Work item » Search the listing below for lines containing the string "Open". Reply with their count only.

Records provided »
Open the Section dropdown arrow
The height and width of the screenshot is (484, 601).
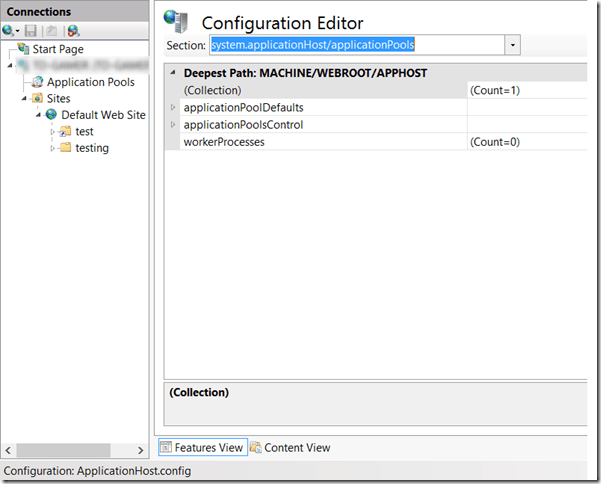(x=513, y=45)
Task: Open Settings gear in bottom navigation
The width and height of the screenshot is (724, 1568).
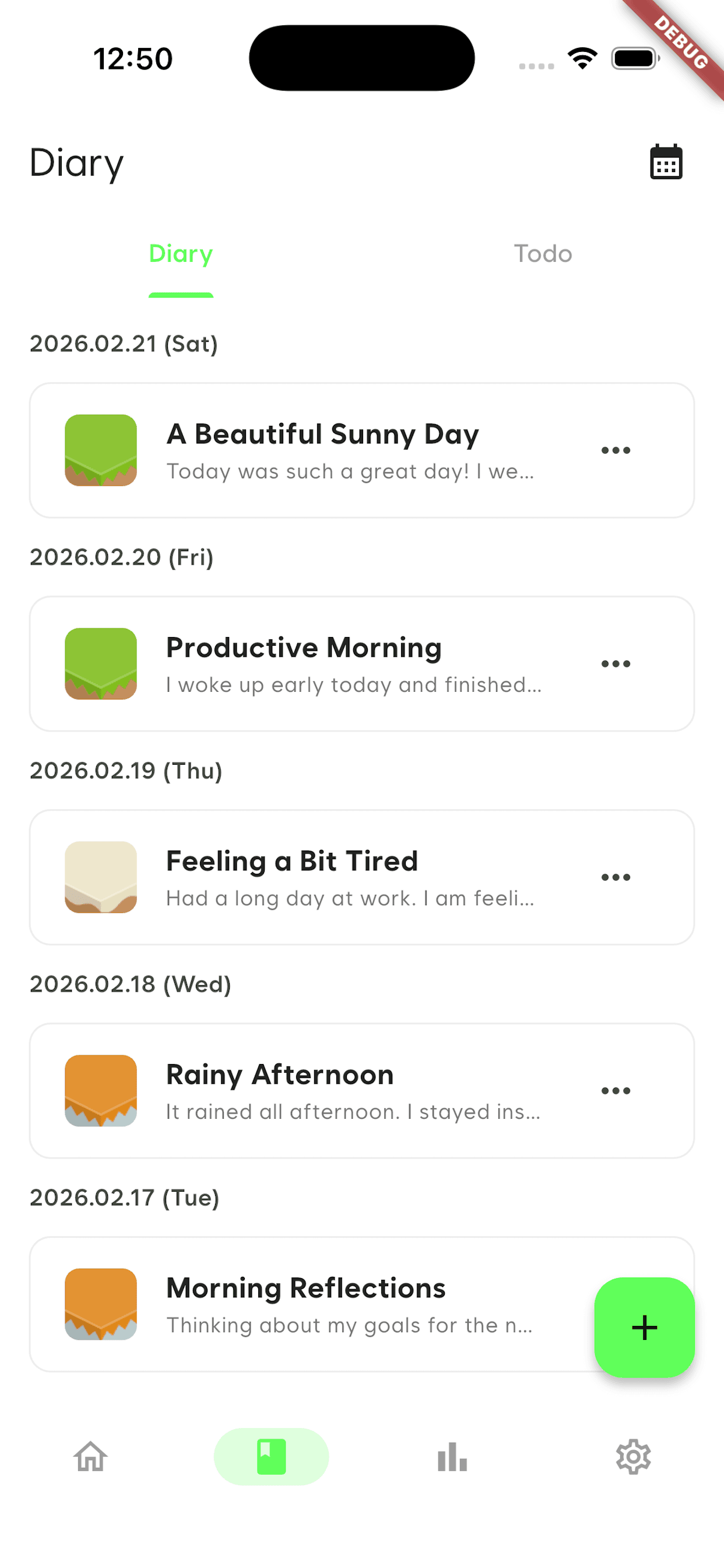Action: pyautogui.click(x=632, y=1457)

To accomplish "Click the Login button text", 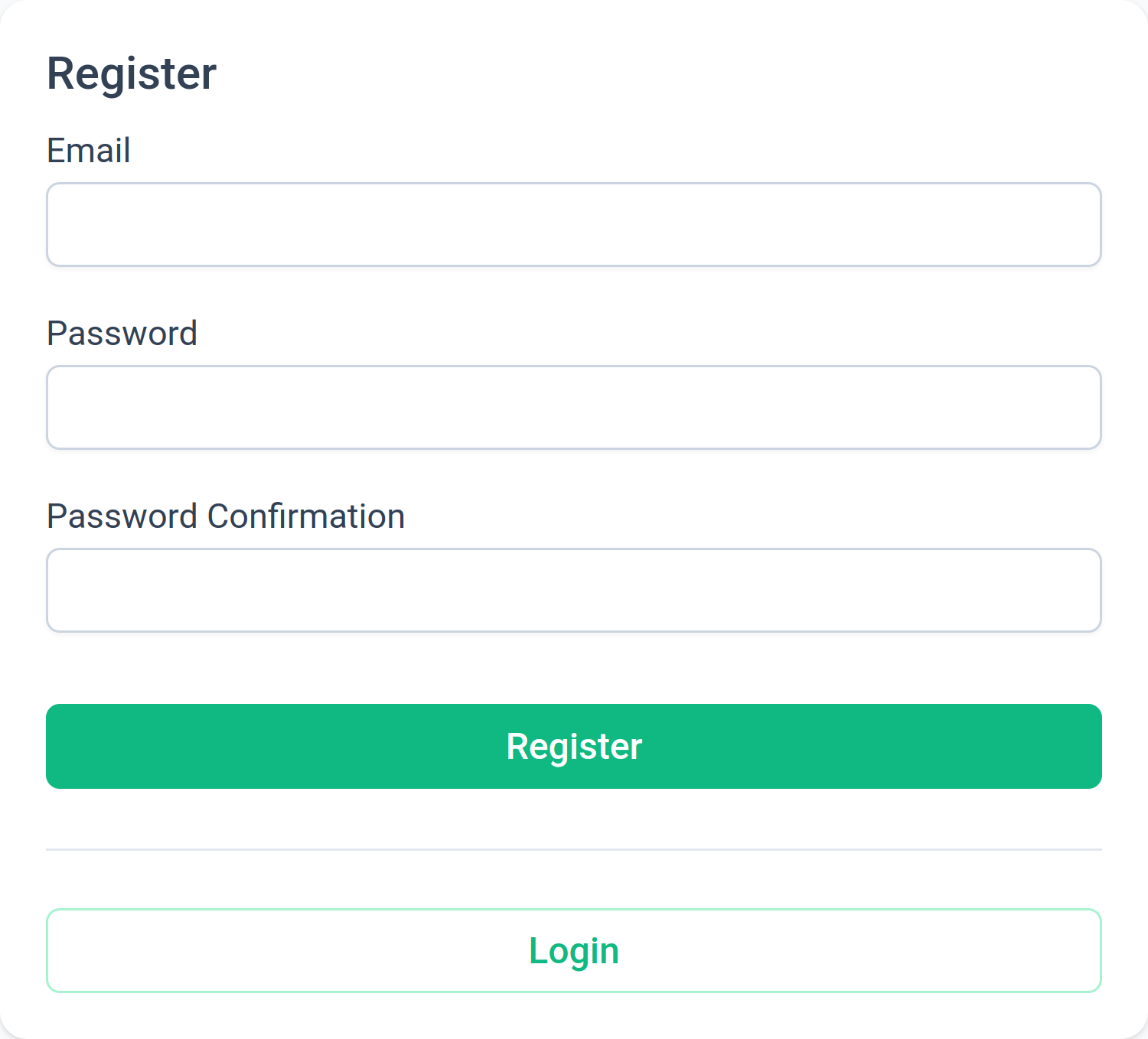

Finished exercise » 2